Un tiers des parents évite de lire des histoires effrayantes à leurs enfants

Nicolas Gary - 26.08.2016

Edition - Société - histoire peur personnages - enfants lecture histoire - parents personnage efrayant


Les parents seraient terrorisés à l’idée de lire, avant qu’ils ne s’endorment, des histoires effrayantes à leur progéniture. Un tiers d’entre eux évitent soigneusement ces textes, montre une étude réalisée par une psychologue auprès de 1003 parents britanniques. Tout ce qui pourrait contenir un personnage effrayant est tenu loin de leurs enfants – encore faut-il définir ce que peut signifier « effrayant ».

 

scariest sticker

Mr Switch, CC BY ND 2.0

 

 

On ne parle pas de Pennywise, l’horrible clown de Stephen King ou de monstres sanguinaires, pourtant. Mais pour les parents britanniques – et certainement, pour les parents tout court –, les histoires qui font peur sont volontairement laissées de côté. 

 

« Lorsque vous lisez une histoire effrayante à un enfant, ou qu’ils la lisent eux-mêmes, l’enfant a un certain niveau de contrôle – il peut suspendre ou arrêter », explique la psychologue Emma Kenny, qui a mené l’étude. « Et l’histoire peut susciter une discussion, au cours de laquelle ils peuvent explorer et expliquer comment ils se sentent. »

 

Tout simplement parce que la peur est une émotion naturelle. Et les parents en sont convaincus : 84 % d’entre eux estiment que les méchants sont importants dans les livres pour la jeunesse. 

 

« Le monde peut être un endroit effrayant – les enfants se retrouveront dans des situations où ils sont grondés par leur professeur, ou se sépareront de leurs amis.

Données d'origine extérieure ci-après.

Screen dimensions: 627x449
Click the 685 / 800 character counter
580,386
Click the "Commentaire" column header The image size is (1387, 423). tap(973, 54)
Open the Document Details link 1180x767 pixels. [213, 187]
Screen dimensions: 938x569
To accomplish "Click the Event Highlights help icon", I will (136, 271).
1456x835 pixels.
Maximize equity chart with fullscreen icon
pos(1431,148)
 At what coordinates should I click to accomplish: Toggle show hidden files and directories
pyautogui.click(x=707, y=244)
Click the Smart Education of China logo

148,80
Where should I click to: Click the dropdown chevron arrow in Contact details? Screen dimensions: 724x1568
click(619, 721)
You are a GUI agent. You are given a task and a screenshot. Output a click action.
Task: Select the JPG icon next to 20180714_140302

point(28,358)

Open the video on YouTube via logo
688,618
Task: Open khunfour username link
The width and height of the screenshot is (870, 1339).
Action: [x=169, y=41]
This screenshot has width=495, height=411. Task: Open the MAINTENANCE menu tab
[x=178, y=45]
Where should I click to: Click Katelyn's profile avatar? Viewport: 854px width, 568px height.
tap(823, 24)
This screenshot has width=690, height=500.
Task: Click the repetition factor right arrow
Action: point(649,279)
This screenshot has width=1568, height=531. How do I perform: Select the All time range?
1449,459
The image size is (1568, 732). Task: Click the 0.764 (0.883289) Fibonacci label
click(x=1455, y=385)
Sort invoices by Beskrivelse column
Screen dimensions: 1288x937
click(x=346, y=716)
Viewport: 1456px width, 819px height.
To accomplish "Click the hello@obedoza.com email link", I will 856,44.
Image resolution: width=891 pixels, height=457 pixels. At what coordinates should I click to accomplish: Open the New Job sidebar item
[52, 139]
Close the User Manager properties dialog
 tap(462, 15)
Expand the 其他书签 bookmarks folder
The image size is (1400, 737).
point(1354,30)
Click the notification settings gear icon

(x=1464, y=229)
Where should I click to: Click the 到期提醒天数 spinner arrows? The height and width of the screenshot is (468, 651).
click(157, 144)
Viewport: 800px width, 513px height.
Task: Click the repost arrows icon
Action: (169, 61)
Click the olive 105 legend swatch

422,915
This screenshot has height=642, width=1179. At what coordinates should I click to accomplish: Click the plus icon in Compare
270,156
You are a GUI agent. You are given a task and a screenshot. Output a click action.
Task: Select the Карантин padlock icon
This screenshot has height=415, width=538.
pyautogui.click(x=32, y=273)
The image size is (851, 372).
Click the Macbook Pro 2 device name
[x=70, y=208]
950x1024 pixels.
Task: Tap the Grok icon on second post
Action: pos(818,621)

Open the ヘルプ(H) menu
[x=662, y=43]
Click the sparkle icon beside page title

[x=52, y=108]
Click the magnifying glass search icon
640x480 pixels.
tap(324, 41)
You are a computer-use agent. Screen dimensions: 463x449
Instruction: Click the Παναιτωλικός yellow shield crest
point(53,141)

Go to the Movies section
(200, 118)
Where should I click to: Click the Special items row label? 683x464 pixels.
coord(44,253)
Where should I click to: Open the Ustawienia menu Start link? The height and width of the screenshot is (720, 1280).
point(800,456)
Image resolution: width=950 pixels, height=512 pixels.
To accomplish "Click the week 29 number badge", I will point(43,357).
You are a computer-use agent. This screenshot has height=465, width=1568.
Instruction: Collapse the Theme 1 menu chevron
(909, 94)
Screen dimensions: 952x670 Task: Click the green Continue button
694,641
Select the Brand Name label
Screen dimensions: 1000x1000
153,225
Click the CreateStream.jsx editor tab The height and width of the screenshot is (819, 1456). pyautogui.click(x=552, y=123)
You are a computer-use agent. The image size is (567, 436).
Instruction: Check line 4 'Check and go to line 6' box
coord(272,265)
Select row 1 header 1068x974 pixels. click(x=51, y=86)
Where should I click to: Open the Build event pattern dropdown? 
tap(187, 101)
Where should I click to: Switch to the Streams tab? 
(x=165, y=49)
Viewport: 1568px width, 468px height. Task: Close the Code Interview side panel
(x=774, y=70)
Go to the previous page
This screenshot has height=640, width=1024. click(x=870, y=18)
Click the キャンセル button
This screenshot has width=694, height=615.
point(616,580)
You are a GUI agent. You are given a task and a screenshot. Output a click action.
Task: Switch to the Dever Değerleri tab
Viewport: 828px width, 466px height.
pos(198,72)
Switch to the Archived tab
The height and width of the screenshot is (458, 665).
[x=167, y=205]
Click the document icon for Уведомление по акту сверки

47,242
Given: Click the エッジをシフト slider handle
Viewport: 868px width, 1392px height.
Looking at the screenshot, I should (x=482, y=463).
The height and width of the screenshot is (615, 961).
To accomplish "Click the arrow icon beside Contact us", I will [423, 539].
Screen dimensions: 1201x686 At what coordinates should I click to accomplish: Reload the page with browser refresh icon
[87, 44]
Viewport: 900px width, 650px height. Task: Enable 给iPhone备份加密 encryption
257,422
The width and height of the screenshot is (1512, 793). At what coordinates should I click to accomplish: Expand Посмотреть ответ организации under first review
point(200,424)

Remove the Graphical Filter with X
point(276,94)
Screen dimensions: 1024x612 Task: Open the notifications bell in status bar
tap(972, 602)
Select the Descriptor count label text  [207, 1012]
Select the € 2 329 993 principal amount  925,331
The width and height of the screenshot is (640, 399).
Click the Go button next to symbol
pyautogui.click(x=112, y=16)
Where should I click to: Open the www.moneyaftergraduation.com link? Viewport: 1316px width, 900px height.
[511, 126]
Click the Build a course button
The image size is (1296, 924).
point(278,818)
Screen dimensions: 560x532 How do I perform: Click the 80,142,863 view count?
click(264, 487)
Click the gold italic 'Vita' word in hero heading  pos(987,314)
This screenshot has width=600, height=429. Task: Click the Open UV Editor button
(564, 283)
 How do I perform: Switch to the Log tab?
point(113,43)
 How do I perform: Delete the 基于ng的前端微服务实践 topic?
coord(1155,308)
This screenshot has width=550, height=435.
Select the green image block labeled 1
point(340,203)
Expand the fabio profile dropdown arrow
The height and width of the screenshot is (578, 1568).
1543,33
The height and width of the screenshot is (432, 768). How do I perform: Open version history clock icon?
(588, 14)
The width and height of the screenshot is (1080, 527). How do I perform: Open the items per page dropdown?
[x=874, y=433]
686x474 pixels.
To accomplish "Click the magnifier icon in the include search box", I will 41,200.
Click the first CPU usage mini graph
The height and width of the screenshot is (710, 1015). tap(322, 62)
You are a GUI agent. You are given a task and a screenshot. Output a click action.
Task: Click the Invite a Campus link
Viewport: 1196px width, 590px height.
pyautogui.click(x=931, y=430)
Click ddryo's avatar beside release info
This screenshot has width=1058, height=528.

Savoir comment réagir face à la peur est une bonne chose », poursuit la psychologue. 

 

Et d’aligner des chiffres plutôt intéressants : 78 % des parents sont convaincus que les personnages maléfiques aident les enfants à opérer une distinction entre Bien et Mal. Et 53 % qu’ils permettent de faire face à des situations difficiles. Enfin, 48 % considèrent que ces personnages aident à dompter les peurs. 

 

Retrouver Les monstres les plus effrayants de la littérature 

 

« Il y a des leçons de vie que les personnages négatifs aident à traduire pour l’enfant. Les contes de fées présentent souvent des personnages principaux qui subissent les conséquences de n’avoir pas su tirer profit de conseils : cela peut aider les enfants à structurer une pensée corrélative. » Autrement dit, apprendre des contes, mais l’idée n’est pas nouvelle... 

 

C’est d’ailleurs cette même Emma Kennny qui recommandait aux parents de ne pas laisser leur progéniture seule devant la télévision. Pour éviter qu’elle n’engloutisse des sodas. En effet, selon ses recherches, les personnages des dessins animés ou des séries sont plus enclins à consommer des sodas sucrés, avec pour conséquence d’influencer le jugement des enfants. 

 

L’enquête a été réalisée pour la librairie en ligne The Book People

 

L’importance de lire des histoires aux enfants avant qu’ils ne s’endorment n’est toutefois pas remise en cause. Après tout, l’effroi de l’enfant peut avant tout être ressenti de par ce que le parent est lui-même mal à l’aise avec la lecture qu’il fait. L’enfant reproduit alors un comportement, et finalement devient craintif, par mimétisme. 

 

Depuis plusieurs années, des études se succèdent pour montrer que la lecture d’histoire, avant le dodo, semble se perdre. Mais plus encore, alors que les mamans montaient au créneau plus facilement que les papas – moins présents, plus de travail, selon les études –, même cet état de fait se modifierait.